_WORK ITEM_: The records appear below. Report how many of their lines contain the word "accomplish", giving the number alone.

───── RECORDS FOR PROCESSING ─────

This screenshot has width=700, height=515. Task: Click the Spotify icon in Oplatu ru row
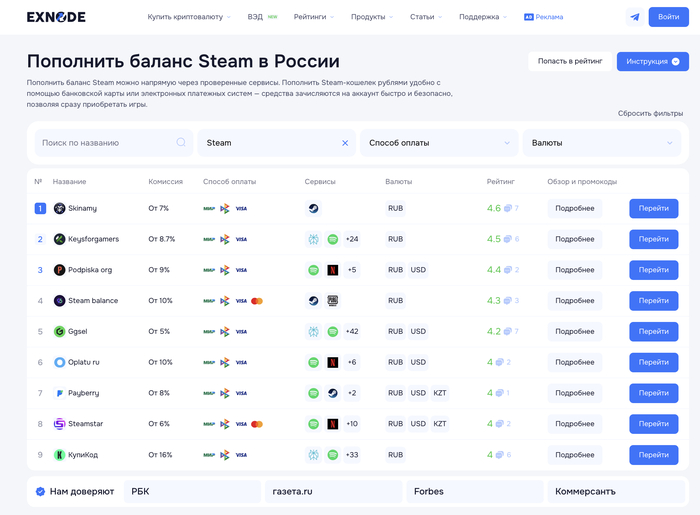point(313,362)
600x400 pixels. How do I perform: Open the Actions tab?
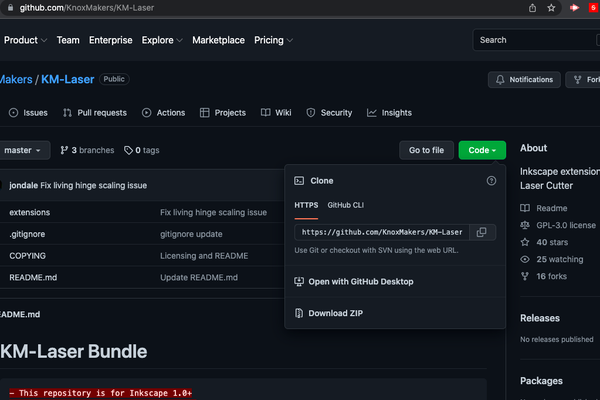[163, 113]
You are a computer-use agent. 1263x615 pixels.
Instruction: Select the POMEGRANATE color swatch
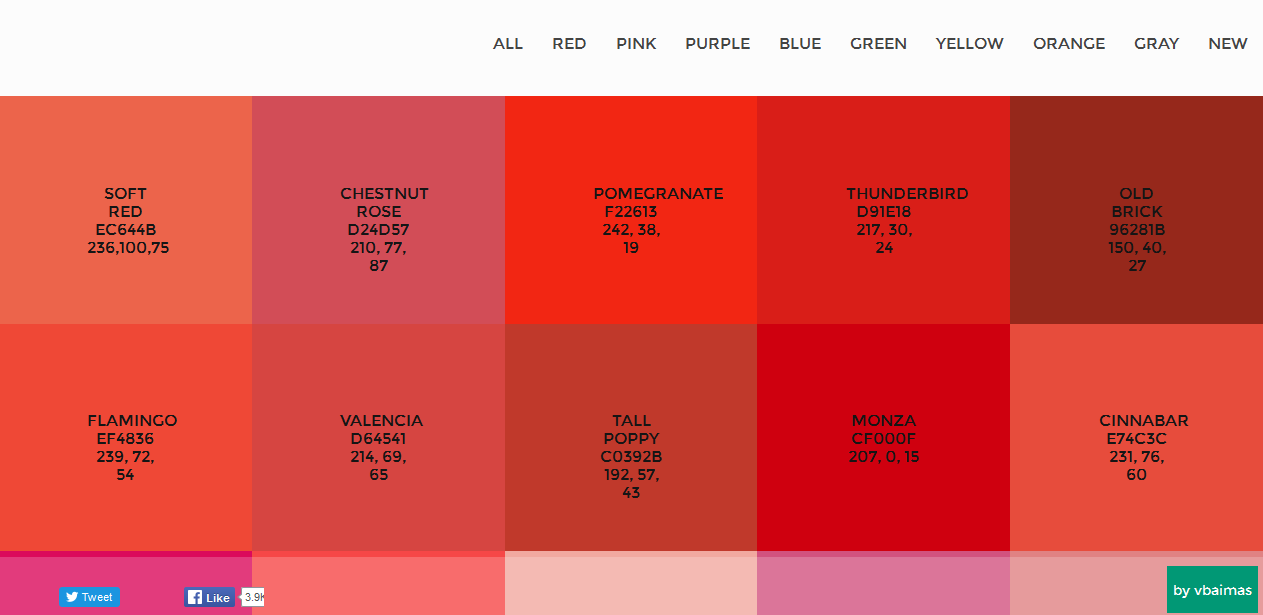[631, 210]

─────
───── RECORDS FOR PROCESSING ─────

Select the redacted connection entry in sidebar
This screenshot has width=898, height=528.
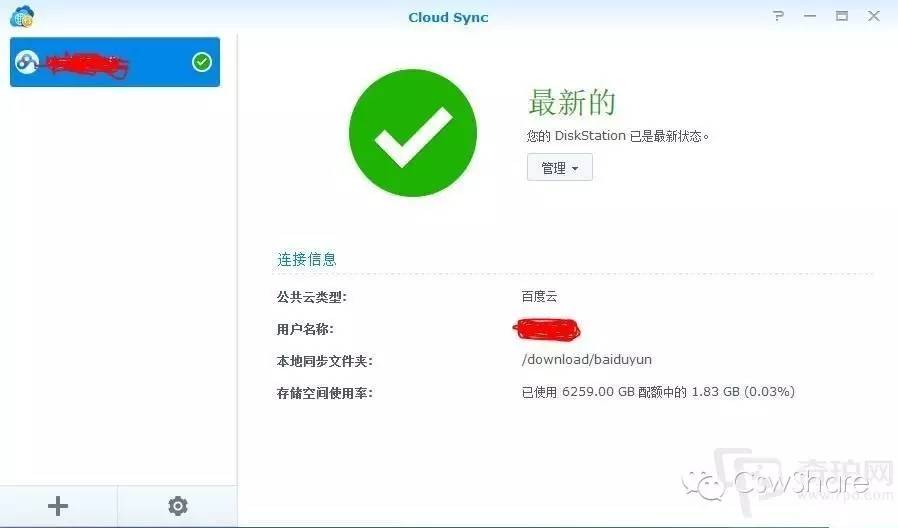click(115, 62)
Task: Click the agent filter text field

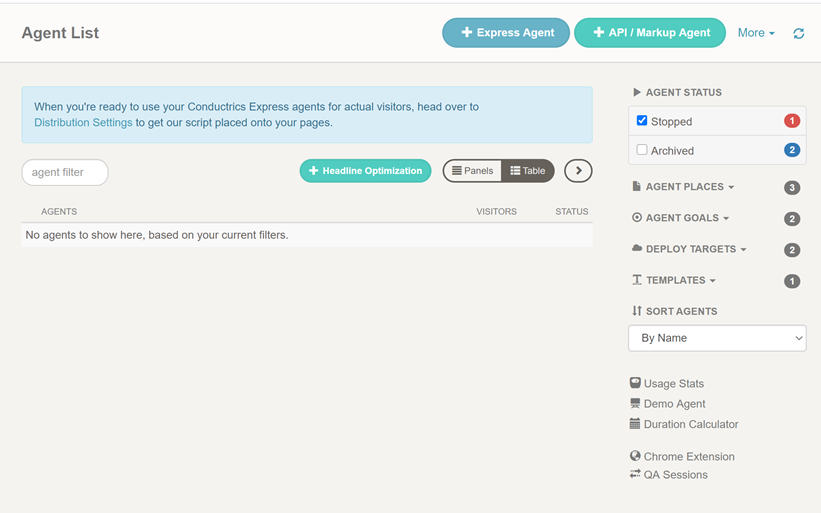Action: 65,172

─────
───── RECORDS FOR PROCESSING ─────

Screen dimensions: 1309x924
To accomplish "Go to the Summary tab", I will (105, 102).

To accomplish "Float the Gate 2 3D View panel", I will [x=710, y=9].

─────

_EXERCISE RESPONSE_: 2